The first clinic to use cannabis to treat its patients opened in a public hospital in Nakhon Ratchasima province in early August. It will be led by a doctor and three accredited traditional medicine practitioners, while 10 others will be sent for training. An amendment in July had allowed traditional Thai doctors to prescribe cannabis for therapeutic use to their patients.
The clinic will allow two groups of patients to treat themselves with cannabis in the initial phase. The first concerns people suffering from diseases that can be alleviated by cannabis oil, such as muscle aches caused by multiple sclerosis, epilepsy that can no longer be treated by modern medicine, neuropathic pain and nausea caused by chemotherapy for the treatment of cancer.
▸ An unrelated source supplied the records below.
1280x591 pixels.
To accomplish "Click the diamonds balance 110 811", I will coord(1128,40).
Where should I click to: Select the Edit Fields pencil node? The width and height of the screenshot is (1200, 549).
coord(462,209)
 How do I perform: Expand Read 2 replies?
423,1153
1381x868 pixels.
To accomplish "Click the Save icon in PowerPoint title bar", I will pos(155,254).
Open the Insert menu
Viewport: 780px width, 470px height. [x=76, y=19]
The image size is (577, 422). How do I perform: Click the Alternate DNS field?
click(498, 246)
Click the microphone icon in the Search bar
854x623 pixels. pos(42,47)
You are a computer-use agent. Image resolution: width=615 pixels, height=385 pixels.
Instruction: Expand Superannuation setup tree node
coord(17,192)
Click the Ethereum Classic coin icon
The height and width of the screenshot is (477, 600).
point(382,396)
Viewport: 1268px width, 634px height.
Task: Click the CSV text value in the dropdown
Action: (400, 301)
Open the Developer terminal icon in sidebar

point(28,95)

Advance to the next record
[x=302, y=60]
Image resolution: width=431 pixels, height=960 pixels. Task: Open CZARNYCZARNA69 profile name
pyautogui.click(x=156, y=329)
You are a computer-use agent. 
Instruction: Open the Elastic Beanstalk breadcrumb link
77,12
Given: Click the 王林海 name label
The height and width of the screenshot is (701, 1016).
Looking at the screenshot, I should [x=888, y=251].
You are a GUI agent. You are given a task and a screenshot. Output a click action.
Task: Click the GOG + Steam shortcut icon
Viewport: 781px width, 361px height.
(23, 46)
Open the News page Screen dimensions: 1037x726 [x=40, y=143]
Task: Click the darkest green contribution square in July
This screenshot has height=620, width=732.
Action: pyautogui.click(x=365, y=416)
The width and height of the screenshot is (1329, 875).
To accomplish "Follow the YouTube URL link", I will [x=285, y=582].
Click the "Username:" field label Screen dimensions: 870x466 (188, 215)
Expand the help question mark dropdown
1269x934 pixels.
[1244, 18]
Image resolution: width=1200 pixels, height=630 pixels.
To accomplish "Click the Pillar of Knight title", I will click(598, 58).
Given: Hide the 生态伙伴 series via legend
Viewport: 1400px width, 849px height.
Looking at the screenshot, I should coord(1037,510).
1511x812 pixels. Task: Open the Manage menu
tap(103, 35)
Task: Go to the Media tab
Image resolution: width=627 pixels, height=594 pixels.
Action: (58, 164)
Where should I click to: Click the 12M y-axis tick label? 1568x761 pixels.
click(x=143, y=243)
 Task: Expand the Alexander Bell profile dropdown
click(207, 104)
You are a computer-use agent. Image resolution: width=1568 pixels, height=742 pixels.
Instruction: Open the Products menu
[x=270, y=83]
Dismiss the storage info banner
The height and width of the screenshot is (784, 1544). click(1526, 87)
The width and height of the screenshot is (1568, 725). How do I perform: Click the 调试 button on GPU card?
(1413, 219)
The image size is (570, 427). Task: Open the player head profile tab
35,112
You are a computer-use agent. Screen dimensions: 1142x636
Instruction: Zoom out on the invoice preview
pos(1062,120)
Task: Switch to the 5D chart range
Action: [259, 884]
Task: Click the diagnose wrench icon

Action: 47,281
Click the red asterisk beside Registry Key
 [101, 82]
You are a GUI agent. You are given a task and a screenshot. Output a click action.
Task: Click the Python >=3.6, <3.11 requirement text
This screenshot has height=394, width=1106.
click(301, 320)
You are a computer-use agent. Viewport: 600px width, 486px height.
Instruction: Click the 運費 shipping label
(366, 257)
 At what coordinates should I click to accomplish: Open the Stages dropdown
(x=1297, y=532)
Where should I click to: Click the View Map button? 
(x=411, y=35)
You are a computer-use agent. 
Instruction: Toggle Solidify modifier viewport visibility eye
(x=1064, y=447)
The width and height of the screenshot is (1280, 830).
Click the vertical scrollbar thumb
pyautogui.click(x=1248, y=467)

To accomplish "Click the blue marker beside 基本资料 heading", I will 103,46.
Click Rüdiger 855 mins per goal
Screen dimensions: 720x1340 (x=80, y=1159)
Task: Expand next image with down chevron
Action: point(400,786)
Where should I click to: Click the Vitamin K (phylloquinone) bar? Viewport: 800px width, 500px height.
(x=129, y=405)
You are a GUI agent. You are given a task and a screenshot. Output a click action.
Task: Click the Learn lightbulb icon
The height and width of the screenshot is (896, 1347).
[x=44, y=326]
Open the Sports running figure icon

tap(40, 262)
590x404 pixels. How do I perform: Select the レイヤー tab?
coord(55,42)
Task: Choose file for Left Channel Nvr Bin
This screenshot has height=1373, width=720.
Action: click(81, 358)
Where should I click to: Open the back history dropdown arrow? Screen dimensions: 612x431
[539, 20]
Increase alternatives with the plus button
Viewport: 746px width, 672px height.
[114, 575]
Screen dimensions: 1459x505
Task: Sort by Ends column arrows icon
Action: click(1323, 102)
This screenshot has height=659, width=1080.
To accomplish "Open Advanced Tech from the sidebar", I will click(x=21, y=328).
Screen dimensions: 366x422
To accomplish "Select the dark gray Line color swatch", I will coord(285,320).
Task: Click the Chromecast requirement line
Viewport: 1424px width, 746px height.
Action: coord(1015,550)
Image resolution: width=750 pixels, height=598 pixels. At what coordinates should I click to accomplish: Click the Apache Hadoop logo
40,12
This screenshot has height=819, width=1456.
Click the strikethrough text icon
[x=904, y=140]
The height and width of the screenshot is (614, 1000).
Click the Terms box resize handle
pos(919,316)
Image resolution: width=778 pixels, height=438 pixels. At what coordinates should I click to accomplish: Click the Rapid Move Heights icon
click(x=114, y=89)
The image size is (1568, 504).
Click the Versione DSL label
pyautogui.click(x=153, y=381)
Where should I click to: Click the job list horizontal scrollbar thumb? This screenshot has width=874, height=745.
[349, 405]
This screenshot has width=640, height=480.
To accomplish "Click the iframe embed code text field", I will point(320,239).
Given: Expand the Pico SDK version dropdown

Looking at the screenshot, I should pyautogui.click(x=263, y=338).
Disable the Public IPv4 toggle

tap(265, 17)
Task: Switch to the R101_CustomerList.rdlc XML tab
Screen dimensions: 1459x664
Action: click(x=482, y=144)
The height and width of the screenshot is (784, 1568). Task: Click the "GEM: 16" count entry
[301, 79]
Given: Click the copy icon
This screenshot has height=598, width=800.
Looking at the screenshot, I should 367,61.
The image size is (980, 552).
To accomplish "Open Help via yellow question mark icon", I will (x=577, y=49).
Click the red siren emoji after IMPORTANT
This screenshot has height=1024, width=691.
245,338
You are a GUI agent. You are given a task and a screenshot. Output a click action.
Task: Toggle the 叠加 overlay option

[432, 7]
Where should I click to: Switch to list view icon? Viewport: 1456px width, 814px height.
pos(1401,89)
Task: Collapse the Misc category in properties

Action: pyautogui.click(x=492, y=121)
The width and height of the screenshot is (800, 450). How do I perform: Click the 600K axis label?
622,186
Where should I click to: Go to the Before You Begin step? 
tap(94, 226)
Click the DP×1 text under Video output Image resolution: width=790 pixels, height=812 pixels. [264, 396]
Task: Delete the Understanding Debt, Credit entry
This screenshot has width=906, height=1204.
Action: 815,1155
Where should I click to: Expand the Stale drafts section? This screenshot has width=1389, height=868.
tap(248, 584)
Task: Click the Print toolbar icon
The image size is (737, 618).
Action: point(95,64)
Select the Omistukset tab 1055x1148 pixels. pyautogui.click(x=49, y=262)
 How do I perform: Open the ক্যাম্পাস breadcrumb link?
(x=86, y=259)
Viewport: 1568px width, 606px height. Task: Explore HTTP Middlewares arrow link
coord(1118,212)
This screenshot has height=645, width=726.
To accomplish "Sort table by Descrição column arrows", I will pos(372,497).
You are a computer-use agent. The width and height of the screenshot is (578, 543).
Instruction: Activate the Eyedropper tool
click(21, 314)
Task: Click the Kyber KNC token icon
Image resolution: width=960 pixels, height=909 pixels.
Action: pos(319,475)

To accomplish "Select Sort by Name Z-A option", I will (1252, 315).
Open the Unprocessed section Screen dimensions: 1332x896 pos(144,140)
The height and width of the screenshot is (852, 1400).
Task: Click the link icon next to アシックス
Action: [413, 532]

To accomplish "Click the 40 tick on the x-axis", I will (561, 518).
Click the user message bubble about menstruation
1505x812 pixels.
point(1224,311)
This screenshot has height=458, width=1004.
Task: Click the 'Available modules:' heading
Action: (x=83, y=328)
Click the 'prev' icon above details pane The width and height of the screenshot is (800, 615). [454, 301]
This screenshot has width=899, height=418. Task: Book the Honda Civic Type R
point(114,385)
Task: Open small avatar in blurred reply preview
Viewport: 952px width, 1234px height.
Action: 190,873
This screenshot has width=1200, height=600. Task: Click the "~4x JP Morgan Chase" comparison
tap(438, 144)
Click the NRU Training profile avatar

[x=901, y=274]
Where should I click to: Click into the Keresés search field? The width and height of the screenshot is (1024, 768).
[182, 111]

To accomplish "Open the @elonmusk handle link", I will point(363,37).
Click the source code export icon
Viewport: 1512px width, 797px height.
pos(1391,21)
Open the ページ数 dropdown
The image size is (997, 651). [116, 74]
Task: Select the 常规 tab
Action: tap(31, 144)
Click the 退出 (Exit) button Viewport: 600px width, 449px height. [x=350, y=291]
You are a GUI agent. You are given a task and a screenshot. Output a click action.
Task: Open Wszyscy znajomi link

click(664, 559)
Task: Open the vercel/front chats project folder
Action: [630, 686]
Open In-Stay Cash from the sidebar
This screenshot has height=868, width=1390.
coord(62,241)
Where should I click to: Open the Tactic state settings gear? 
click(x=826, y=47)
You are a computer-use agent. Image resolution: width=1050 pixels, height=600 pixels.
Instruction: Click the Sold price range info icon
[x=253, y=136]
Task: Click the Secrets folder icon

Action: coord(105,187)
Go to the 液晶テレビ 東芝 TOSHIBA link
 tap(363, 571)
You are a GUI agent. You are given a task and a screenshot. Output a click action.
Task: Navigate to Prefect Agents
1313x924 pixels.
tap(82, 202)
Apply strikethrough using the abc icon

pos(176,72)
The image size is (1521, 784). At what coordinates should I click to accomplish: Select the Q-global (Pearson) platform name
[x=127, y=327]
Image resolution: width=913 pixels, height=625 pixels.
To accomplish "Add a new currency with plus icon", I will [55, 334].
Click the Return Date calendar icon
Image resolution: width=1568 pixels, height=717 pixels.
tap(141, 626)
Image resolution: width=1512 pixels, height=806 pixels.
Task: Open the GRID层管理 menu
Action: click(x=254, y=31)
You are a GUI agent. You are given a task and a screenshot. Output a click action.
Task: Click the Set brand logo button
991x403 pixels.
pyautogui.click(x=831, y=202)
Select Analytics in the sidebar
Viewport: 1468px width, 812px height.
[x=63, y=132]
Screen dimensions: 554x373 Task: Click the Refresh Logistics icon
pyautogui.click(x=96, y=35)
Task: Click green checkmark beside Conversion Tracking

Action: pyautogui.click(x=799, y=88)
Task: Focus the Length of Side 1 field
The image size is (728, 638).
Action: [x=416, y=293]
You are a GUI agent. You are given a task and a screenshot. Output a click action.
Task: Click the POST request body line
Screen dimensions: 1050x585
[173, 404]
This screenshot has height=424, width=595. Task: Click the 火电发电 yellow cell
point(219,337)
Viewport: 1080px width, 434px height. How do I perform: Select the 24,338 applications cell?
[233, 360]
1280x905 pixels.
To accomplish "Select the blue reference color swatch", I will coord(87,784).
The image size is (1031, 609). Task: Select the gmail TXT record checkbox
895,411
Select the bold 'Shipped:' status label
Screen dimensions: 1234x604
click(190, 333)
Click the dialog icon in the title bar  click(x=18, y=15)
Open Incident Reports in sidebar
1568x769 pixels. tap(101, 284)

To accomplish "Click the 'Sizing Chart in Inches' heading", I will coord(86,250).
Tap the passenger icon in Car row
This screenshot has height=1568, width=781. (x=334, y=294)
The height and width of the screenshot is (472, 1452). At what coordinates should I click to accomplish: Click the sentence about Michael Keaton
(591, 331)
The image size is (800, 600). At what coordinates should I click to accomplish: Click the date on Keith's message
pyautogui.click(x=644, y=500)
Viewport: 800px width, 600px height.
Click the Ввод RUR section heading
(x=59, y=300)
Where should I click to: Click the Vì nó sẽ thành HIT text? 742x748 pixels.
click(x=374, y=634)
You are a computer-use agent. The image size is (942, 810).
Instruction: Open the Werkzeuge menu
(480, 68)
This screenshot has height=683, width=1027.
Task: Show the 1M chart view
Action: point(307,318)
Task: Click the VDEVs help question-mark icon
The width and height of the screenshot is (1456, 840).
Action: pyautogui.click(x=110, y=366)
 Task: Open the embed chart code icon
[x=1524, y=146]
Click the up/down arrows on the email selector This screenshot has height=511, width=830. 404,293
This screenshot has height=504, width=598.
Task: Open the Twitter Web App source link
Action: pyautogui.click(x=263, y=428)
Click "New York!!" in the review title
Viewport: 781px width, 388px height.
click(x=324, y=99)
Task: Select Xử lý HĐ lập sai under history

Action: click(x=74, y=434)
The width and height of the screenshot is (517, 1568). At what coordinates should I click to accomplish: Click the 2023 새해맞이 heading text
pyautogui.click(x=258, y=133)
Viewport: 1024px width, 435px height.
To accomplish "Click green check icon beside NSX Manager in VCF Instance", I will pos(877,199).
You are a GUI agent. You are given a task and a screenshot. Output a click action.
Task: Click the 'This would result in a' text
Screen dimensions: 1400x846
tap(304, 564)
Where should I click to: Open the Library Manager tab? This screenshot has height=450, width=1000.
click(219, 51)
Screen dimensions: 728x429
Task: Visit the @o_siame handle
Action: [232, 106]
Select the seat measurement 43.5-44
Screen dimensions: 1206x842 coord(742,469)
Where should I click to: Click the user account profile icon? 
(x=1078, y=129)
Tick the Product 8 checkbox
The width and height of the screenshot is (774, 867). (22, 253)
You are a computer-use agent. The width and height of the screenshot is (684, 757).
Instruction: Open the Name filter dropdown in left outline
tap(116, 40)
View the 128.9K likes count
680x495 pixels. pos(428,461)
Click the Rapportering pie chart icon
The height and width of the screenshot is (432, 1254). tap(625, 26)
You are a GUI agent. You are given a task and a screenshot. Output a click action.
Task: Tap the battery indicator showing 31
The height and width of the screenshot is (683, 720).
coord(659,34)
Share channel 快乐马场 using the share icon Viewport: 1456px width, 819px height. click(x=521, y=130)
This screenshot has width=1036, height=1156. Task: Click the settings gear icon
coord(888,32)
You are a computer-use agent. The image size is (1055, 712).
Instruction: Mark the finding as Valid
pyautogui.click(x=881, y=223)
The other group consists of patients treated with traditional Thai medicine, such as those with chronic diseases causing certain symptoms such as sleep disorders, lack of appetite, acute chest pain, hoarseness, constipation, muscle pain and limb weakness in stroke patients.
About a hundred people came for treatment in the first group, and 500 in the second.
“The treatment will be supervised by qualified doctors and practitioners,” said Bhumjaithai party leader and Minister of Public Health, Anutin Charnvirakul. He added that practitioners who prepare their cannabis formulas based on olive oil and coconut could submit them for validation. If they are not harmful, they will be allowed for supervised use in clinics and hospitals across the country. Indeed, earlier this month, the Government Pharmaceutical Organization authorized the use of three forms of cannabis oil. The Thai government then delivered 4500 5 mL bottles of cannabis oil to the Ministry of Public Health, which were redistributed to health institution.